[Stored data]
□ □ □ □

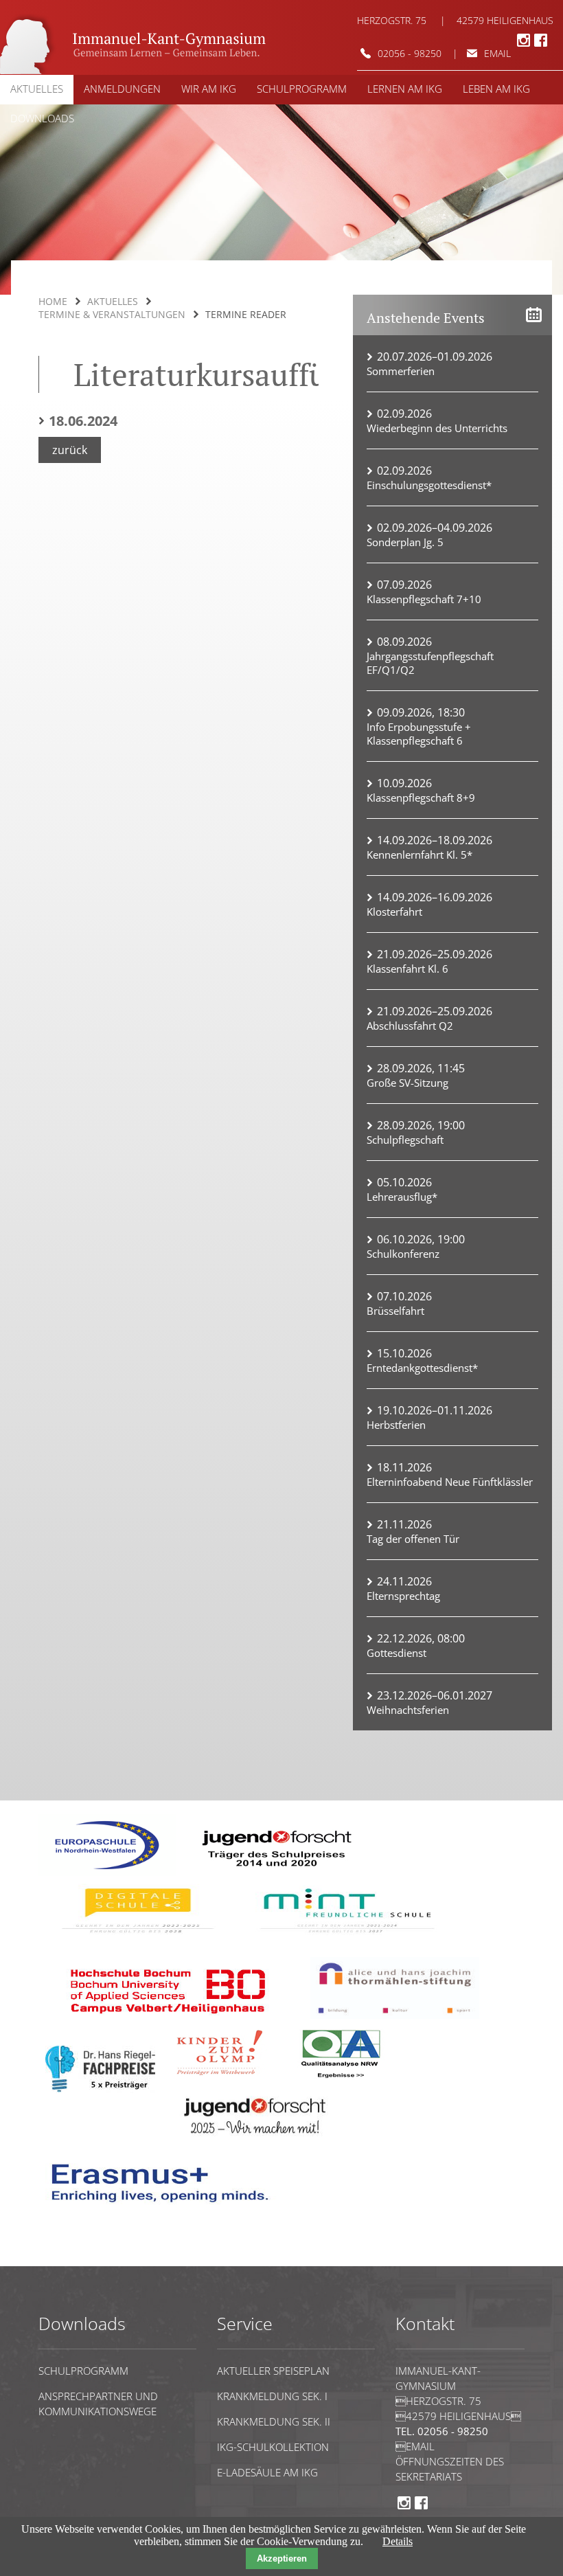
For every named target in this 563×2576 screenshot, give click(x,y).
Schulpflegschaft (405, 1139)
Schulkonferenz (403, 1254)
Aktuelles (112, 301)
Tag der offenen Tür (413, 1539)
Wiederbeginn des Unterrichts (437, 428)
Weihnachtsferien (408, 1710)
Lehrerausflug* (402, 1197)
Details (397, 2541)
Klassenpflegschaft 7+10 (424, 599)
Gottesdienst (396, 1653)
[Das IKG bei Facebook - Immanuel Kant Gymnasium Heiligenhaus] (540, 44)
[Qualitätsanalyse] (107, 1872)
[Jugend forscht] (274, 1872)
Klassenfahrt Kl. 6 (407, 968)
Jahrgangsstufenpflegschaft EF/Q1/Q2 (430, 663)
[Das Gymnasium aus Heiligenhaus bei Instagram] (523, 44)
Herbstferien (396, 1425)
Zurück (69, 449)
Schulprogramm (83, 2370)
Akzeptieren (282, 2558)
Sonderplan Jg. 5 (405, 542)
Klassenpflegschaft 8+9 (421, 797)
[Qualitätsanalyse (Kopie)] (165, 2209)
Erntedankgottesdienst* (422, 1368)
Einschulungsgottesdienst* (429, 485)
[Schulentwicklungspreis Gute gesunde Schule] (347, 1937)
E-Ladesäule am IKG (267, 2472)
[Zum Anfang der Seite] (80, 2260)
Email (497, 53)
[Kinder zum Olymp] (224, 2080)
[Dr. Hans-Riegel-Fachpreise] (100, 2089)
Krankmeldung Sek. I (272, 2396)
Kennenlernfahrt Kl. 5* (419, 854)
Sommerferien (401, 371)
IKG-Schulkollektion (273, 2447)
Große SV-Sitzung (407, 1082)
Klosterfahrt (394, 911)
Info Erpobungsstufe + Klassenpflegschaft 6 (419, 733)
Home (52, 301)
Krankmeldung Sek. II (273, 2421)
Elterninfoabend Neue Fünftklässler (450, 1482)
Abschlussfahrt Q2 (410, 1025)
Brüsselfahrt (395, 1311)
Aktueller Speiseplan (273, 2370)
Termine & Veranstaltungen (111, 314)
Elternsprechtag (403, 1596)
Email (415, 2446)
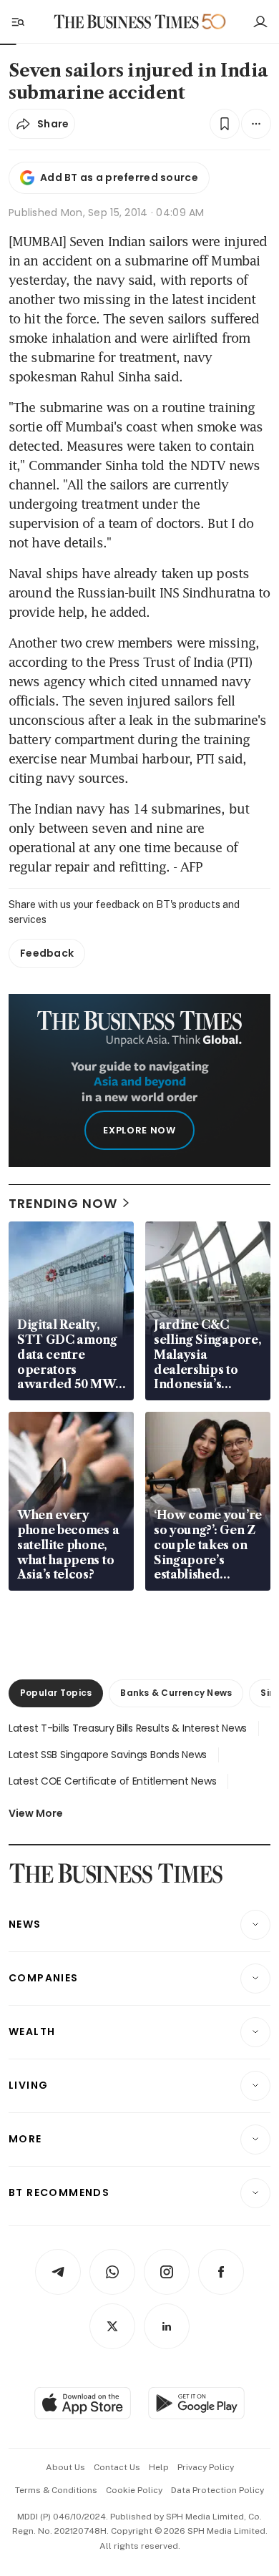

□ □ □ □

» **ASSIGNMENT**:
Could every record be given again exactly, with its pictures left out?

» **OUTPUT FOR THIS EXERCISE**:
For every named target in this 563×2576 screenshot, give click(x,y).
Schulpflegschaft (405, 1139)
Schulkonferenz (403, 1254)
Aktuelles (112, 301)
Tag der offenen Tür (413, 1539)
Wiederbeginn des Unterrichts (437, 428)
Weihnachtsferien (408, 1710)
Lehrerausflug* (402, 1197)
Details (397, 2541)
Klassenpflegschaft 7+10 (424, 599)
Gottesdienst (396, 1653)
[Das IKG bei Facebook - Immanuel Kant Gymnasium Heiligenhaus] (540, 44)
[Qualitätsanalyse] (107, 1872)
[Jugend forscht] (274, 1872)
Klassenfahrt Kl. 6 (407, 968)
Jahrgangsstufenpflegschaft EF/Q1/Q2 (430, 663)
[Das Gymnasium aus Heiligenhaus bei Instagram] (523, 44)
Herbstferien (396, 1425)
Zurück (69, 449)
Schulprogramm (83, 2370)
Akzeptieren (282, 2558)
Sonderplan Jg. 5 (405, 542)
Klassenpflegschaft 8+9 (421, 797)
[Qualitätsanalyse (Kopie)] (165, 2209)
Erntedankgottesdienst* (422, 1368)
Einschulungsgottesdienst* (429, 485)
[Schulentwicklungspreis Gute gesunde Schule] (347, 1937)
E-Ladesäule am IKG (267, 2472)
[Zum Anfang der Seite] (80, 2260)
Email (497, 53)
[Kinder zum Olymp] (224, 2080)
[Dr. Hans-Riegel-Fachpreise] (100, 2089)
Krankmeldung Sek. I (272, 2396)
Kennenlernfahrt Kl. 5* (419, 854)
Sommerferien (401, 371)
IKG-Schulkollektion (273, 2447)
Große SV-Sitzung (407, 1082)
Klosterfahrt (394, 911)
Info Erpobungsstufe + Klassenpflegschaft 6 (419, 733)
Home (52, 301)
Krankmeldung Sek. II (273, 2421)
Elterninfoabend Neue Fünftklässler (450, 1482)
Abschlussfahrt Q2 (410, 1025)
Brüsselfahrt (395, 1311)
Aktueller Speiseplan (273, 2370)
Termine & Veranstaltungen (111, 314)
Elternsprechtag (403, 1596)
Email (415, 2446)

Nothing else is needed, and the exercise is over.